This One’s a Tearjerker

On whether dogs cry when reunited with us.


You know how we don’t only cry when we’re sad but also when we’re relieved, as a kind of catharsis when the sadness has ended? It appears that dogs form tears when they are relieved, too — specifically, when they are reunited with us after many hours of separation.

In an experiment by Japanese researchers reporting in the journal Current Biology, the volume of tear formation was assessed in 18 dogs both in their normal home environment with their human family present and also after 5 to 7 hours of having been at doggie day care. What was measured was the volume of tears that formed in the dogs’ eyes; dogs’ tears do not drop from their eyes onto their cheeks the way ours do.

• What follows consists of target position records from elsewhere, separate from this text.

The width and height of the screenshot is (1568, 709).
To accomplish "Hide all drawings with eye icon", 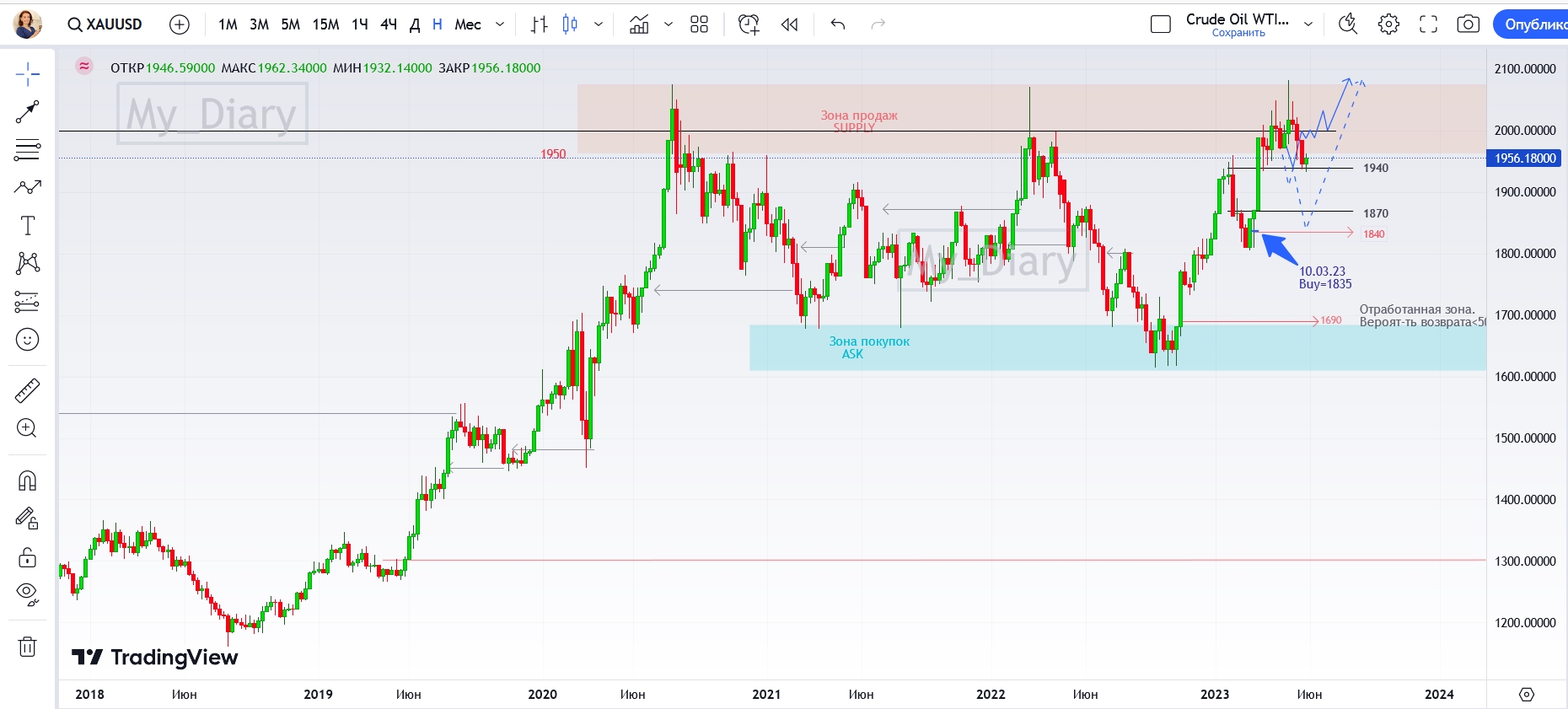I will tap(27, 594).
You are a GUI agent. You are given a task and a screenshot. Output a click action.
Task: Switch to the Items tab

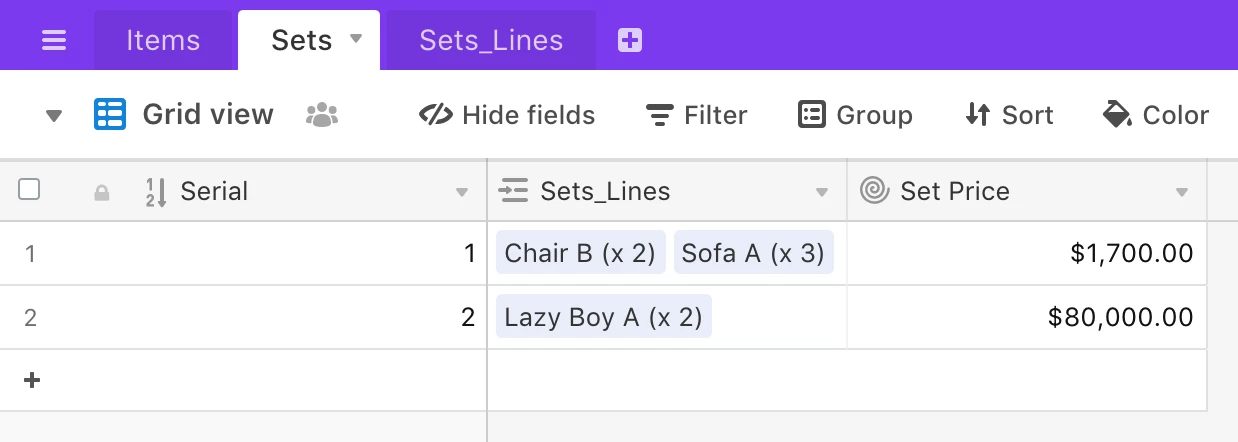pos(163,41)

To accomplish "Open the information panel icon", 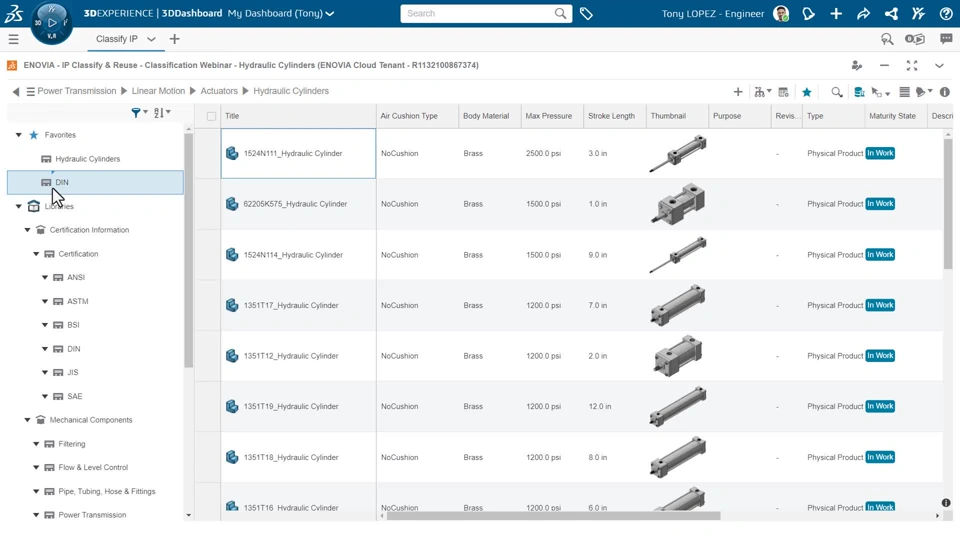I will [945, 92].
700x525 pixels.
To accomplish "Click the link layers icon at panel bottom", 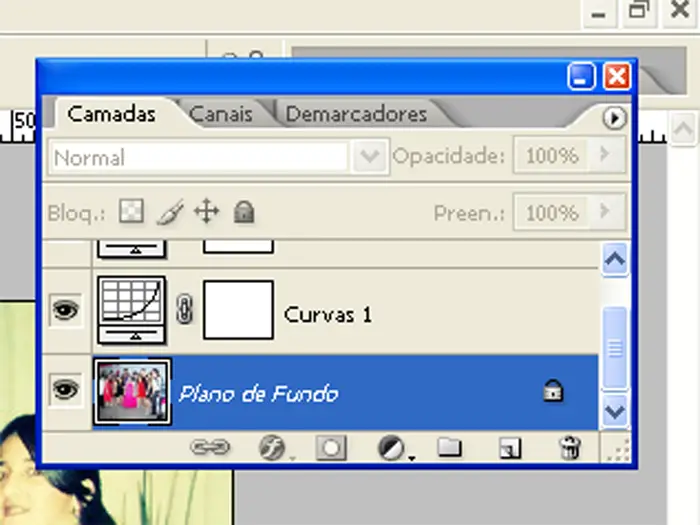I will click(x=209, y=448).
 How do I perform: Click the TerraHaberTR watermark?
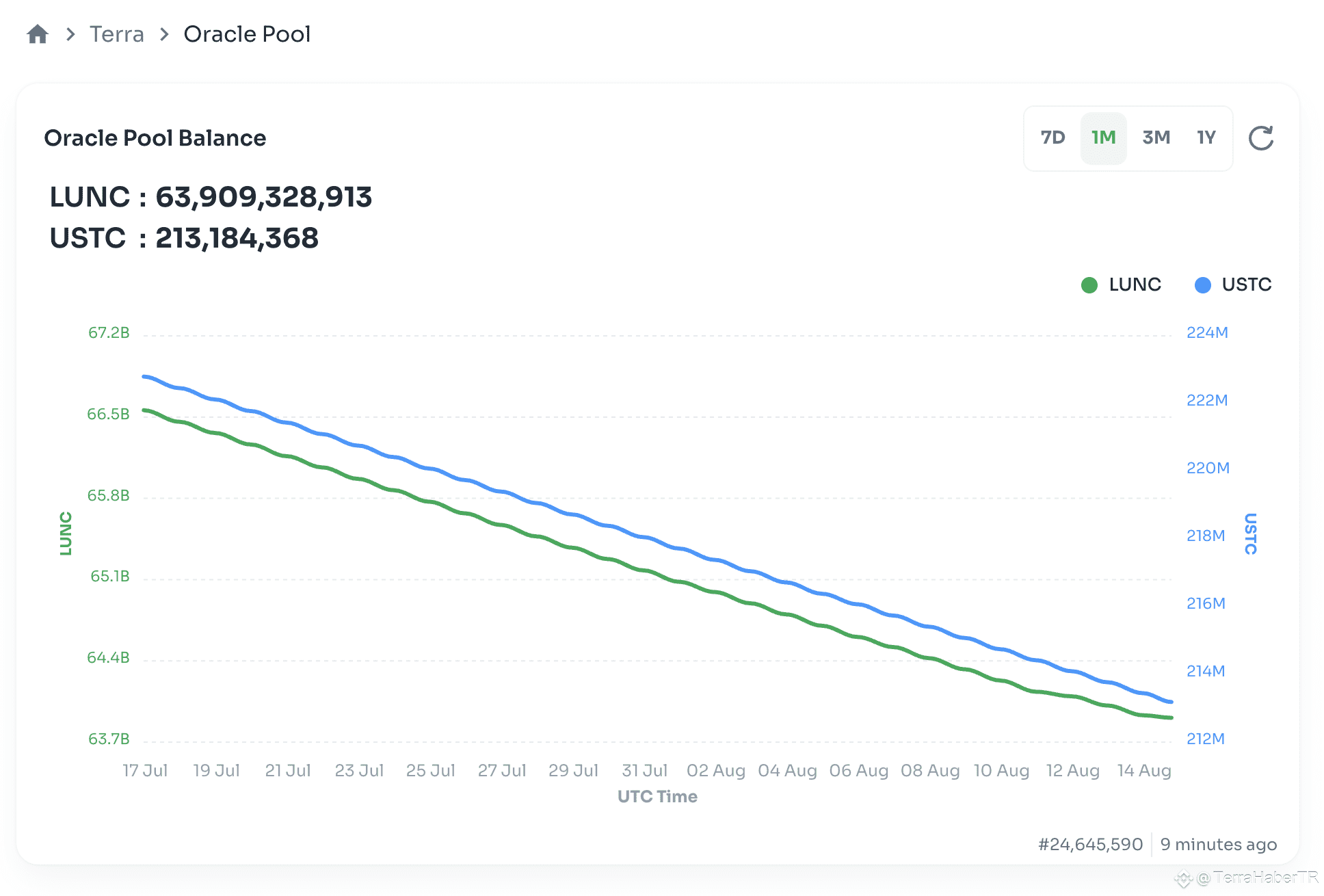1257,878
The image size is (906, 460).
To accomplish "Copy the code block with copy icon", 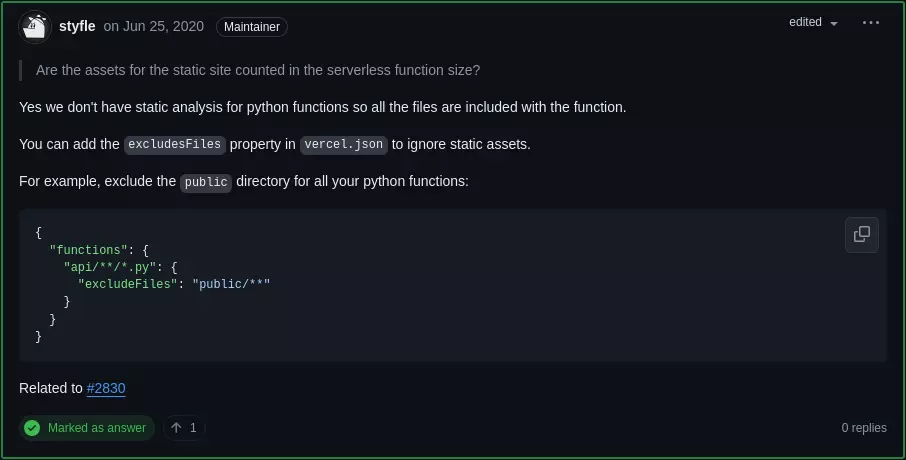I will [x=861, y=235].
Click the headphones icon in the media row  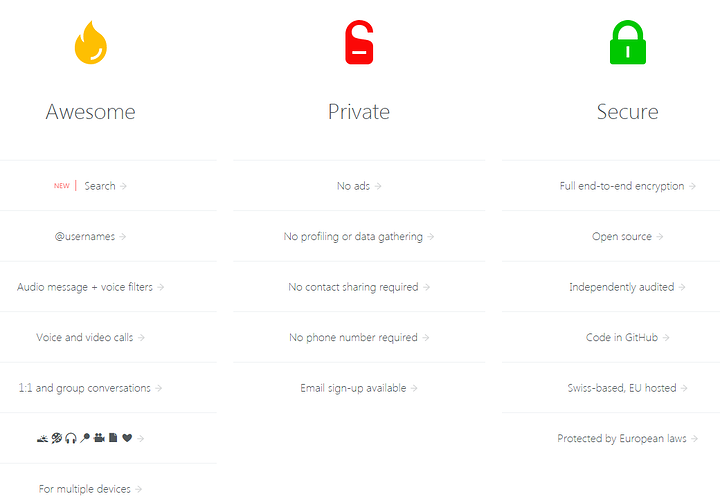pos(71,438)
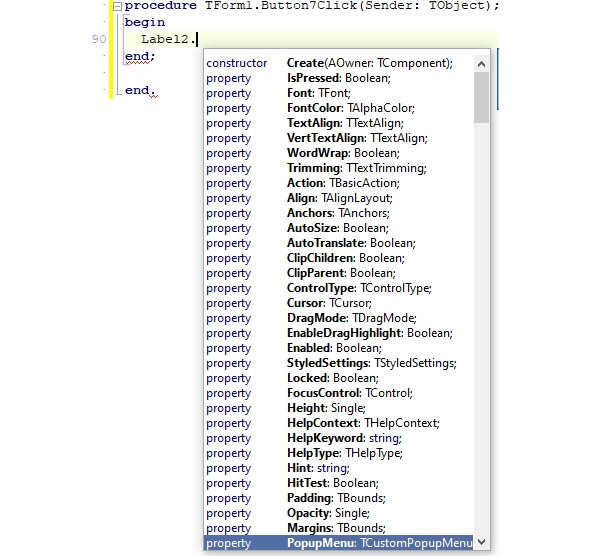The image size is (591, 556).
Task: Place cursor on line 90 after Label2.
Action: [x=197, y=39]
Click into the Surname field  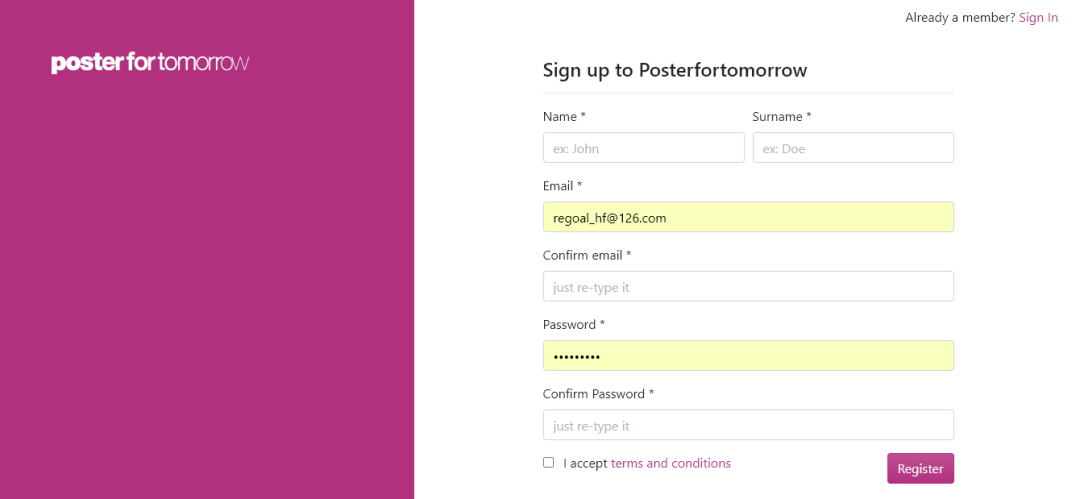(x=853, y=148)
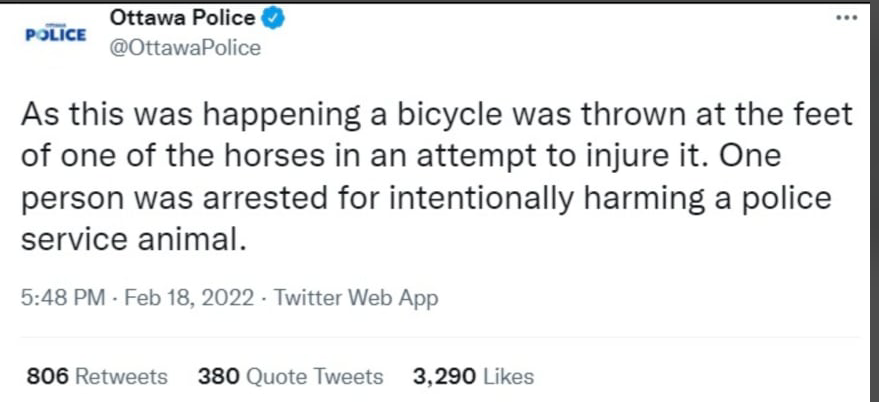Click the divider line above the engagement counts
Image resolution: width=879 pixels, height=402 pixels.
[440, 338]
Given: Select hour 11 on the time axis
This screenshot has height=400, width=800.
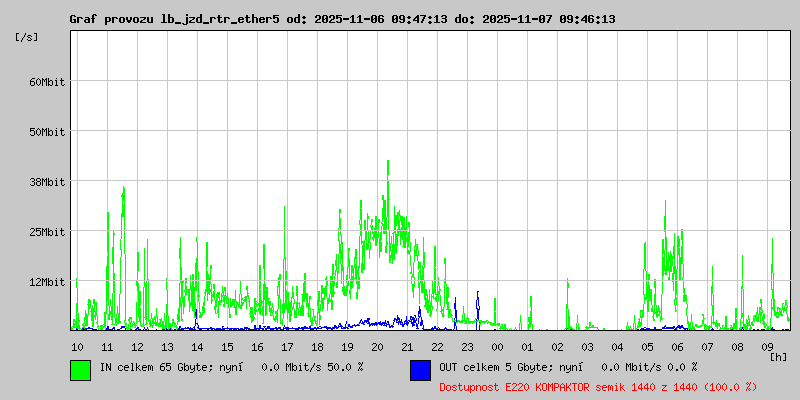Looking at the screenshot, I should point(107,346).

The investigators found that the dogs had a significantly higher volume of tears within the first 5 minutes of reuniting with their people than when they just happened to be hanging out with them. Moreover, the dogs produced more tears when finally back together with their human family members than when they were united with people they knew who were not members of their household. That is, it took their closest loved ones to elicit the effect most profoundly.

A hormonal connection?

It may be the feel-good hormone oxytocin (released when mothers nurse their young) that is at least partly responsible for the formation of tears. To test that theory, the researchers put either solutions of oxytocin on the surfaces of the dogs’ eyes or “control” solutions that had some of the same chemical properties of oxytocin but were in fact different substances. The upshot: oxytocin produced a significant increase in tear development, but the control solution
did not.

It may all be part of an evolutionary adaptation. The scientists found that the wet, shining eyes of the dogs after oxytocin administration stimulated caring emotions in people who looked at photos of them. Human infants also demonstrate their need for care and comfort with tears. In other words, a dog whose eyes become bright with tears may have a better chance of receiving the emotional soothing and attention he needs than if his eyes remained relatively dry upon reintroduction.

Whatever the case, it appears dogs are not just showing us with wagging tails, jumping, and whining how happy they are to see us. They may just be crying tears of joy, too.